Successful implementation of AI technology does not guarantee success. Around 15% of executives at low AI maturity companies identify cultural resistance as one of the top three obstacles to adopting this technology. Beyond culture, organizations also need the right skills, capacity, and structure to implement and sustain AI effectively.
This dimension of AI readiness assessment covers everything from data science and engineering talent to change management capabilities and cross-functional collaboration. It helps organizations identify skill gaps, uncover where teams get stuck, and clarify roles and training needs. As a result, they get a clear AI transformation roadmap to make sure the right people and structure are in place before rollout.
Governance and risk
Around 15% of executives in companies with high AI maturity cite governance of AI use as one of the top AI implementation barriers. Deploying AI without a governance framework is like building without permits: it might move fast early on, but the problems compound over time. The AI readiness assessment examines this dimension to outline the organization’s approach to:
- Compliance with regulations like GDPR, HIPAA, the EU AI Act, or SOC 2
- Data privacy practices for collecting, storing, accessing, and protecting sensitive data
- Model transparency practices that support explainability and auditability
- Risk identification and mitigation practices for AI systems
- AI ethics practices aimed at preventing biased or harmful outcomes at scale
A solid approach to AI governance is both a safeguard against legal liabilities and a competitive and reputational necessity.
Strategic alignment
One of the key aspects of AI readiness is aligning AI adoption with the company’s organizational structure and overall strategy. Around 37% of executives at companies with low AI maturity cite this as one of the three major barriers to successful AI implementation.
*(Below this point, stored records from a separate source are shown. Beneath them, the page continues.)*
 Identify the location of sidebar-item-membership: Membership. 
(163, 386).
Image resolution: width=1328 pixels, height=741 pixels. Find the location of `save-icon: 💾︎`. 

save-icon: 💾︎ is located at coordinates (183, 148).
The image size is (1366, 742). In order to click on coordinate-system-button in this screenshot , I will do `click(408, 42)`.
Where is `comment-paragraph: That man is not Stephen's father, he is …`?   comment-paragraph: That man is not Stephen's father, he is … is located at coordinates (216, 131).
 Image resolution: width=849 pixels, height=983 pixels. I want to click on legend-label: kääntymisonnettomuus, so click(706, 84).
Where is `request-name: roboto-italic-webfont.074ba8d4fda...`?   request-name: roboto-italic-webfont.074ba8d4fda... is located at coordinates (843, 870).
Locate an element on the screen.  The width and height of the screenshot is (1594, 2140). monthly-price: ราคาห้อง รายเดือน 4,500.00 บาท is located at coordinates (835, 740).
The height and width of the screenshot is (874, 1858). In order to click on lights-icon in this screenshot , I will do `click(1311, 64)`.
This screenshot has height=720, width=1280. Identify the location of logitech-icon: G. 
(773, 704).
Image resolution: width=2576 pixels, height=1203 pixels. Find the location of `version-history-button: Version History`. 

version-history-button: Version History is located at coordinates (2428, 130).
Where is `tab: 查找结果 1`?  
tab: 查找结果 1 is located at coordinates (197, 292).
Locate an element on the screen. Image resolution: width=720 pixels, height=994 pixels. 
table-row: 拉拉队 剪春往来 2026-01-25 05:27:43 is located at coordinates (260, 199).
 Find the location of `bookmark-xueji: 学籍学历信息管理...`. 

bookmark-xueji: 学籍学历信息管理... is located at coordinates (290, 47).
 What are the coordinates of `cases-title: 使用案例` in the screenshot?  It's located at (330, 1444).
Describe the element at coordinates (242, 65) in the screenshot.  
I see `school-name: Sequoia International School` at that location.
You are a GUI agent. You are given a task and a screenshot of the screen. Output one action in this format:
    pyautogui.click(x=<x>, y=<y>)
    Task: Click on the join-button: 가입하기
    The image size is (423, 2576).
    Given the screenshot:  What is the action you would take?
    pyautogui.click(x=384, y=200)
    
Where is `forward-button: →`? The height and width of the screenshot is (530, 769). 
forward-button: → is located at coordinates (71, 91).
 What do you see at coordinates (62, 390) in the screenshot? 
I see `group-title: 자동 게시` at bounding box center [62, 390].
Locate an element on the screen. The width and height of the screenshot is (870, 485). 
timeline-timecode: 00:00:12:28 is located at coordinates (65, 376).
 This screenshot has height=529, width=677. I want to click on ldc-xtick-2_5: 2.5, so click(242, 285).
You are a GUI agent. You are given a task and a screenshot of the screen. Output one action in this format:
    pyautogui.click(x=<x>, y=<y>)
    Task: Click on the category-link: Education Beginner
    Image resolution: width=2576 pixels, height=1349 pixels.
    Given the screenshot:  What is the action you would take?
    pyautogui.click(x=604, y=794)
To address this challenge, an AI readiness assessment examines whether AI initiatives are clearly tied to business objectives. It also evaluates leadership commitment, along with how AI efforts are prioritized and resourced.
A critical factor here is treating AI as a strategic initiative embedded across the organization rather than as a standalone IT project. Otherwise, it becomes much harder to generate long-term value from AI adoption. A well-organized project discovery phase can help here. It provides the company with a clear understanding of where AI can create real business value and how to align it with strategic priorities.
Agentic AI vs. Generative AI readiness
Readiness requirements can vary significantly depending on the type of AI you’re adopting.
Generative AI is the most widely applied type of AI, with 90% of companies across industries already using it. Its major capability is creating new content, such as tasks, images, or videos, as well as summarizing information. The adoption of generative AI requires robust data governance and a clear use-case definition.
Agentic AI is a more advanced type of artificial intelligence system built around autonomous or semi-autonomous agents that can plan and carry out multi-step tasks. It can handle sequences of actions, proactively make decisions, and sometimes operate with limited human input. In fact, such solutions can outperform traditional generative AI by 34% in task completion time.
However, this productivity and autonomy come with tradeoffs. Agentic AI adoption is typically more challenging and comes with stricter requirements. It needs clear process documentation, strong oversight, and a solid risk management framework. Transparency is also important so teams can understand how and why the system reached a particular decision.
Overall, understanding which type of AI system you’re building shapes every other dimension of your readiness assessment.